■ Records

Begin

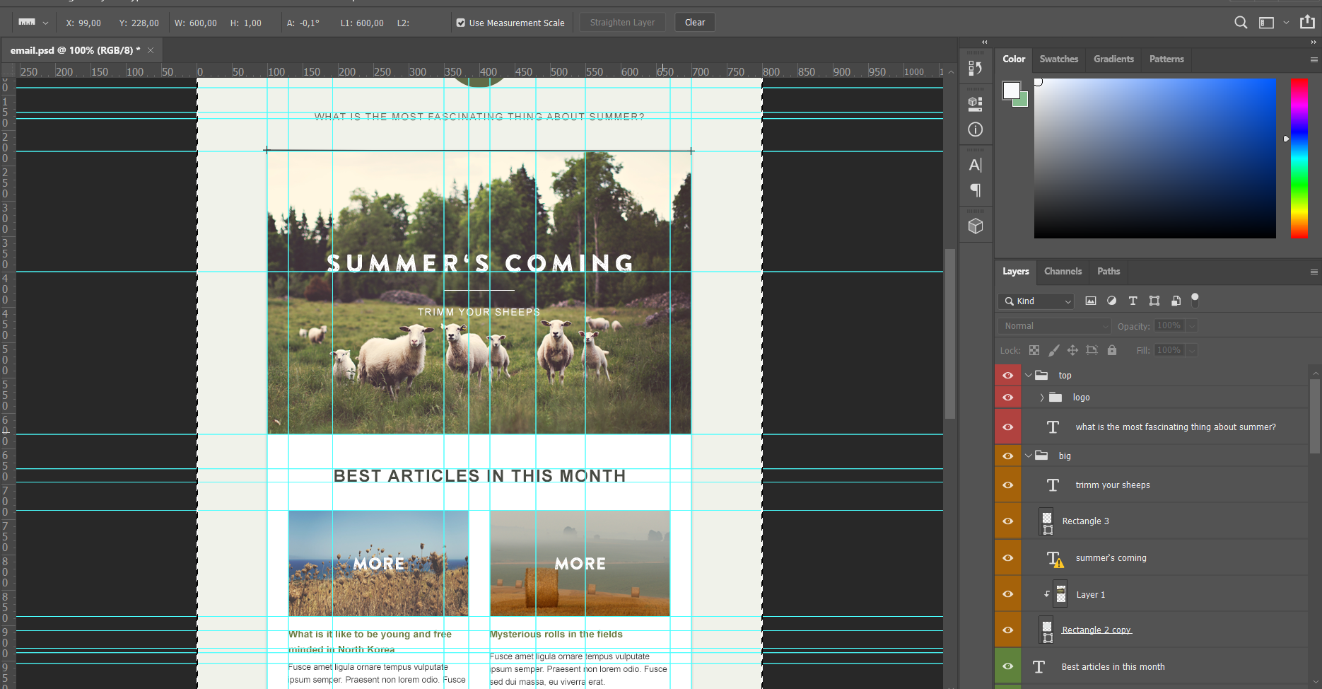1322x689 pixels.
Task: Click the lock all attributes padlock icon
Action: (x=1111, y=350)
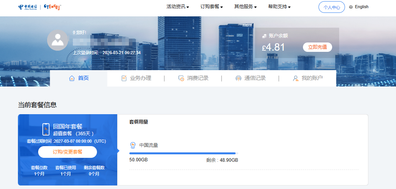This screenshot has height=189, width=396.
Task: Click the China Telecom logo
Action: click(28, 7)
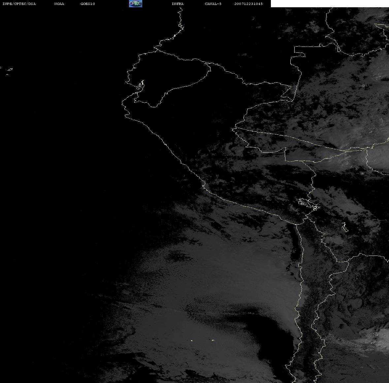Viewport: 389px width, 383px height.
Task: Click the 200712231045 timestamp text
Action: coord(248,4)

End

■ WHAT TO WORK ON
Reproduce every one of the lines above word for word, leaving out the pictures.

■ RESULT FOR THIS EXERCISE
1322x689 pixels.
Task: Click the lock all attributes padlock icon
Action: (x=1111, y=350)
This screenshot has height=189, width=396.
Task: Click the China Telecom logo
Action: click(28, 7)
Viewport: 389px width, 383px height.
Task: Click the 200712231045 timestamp text
Action: coord(248,4)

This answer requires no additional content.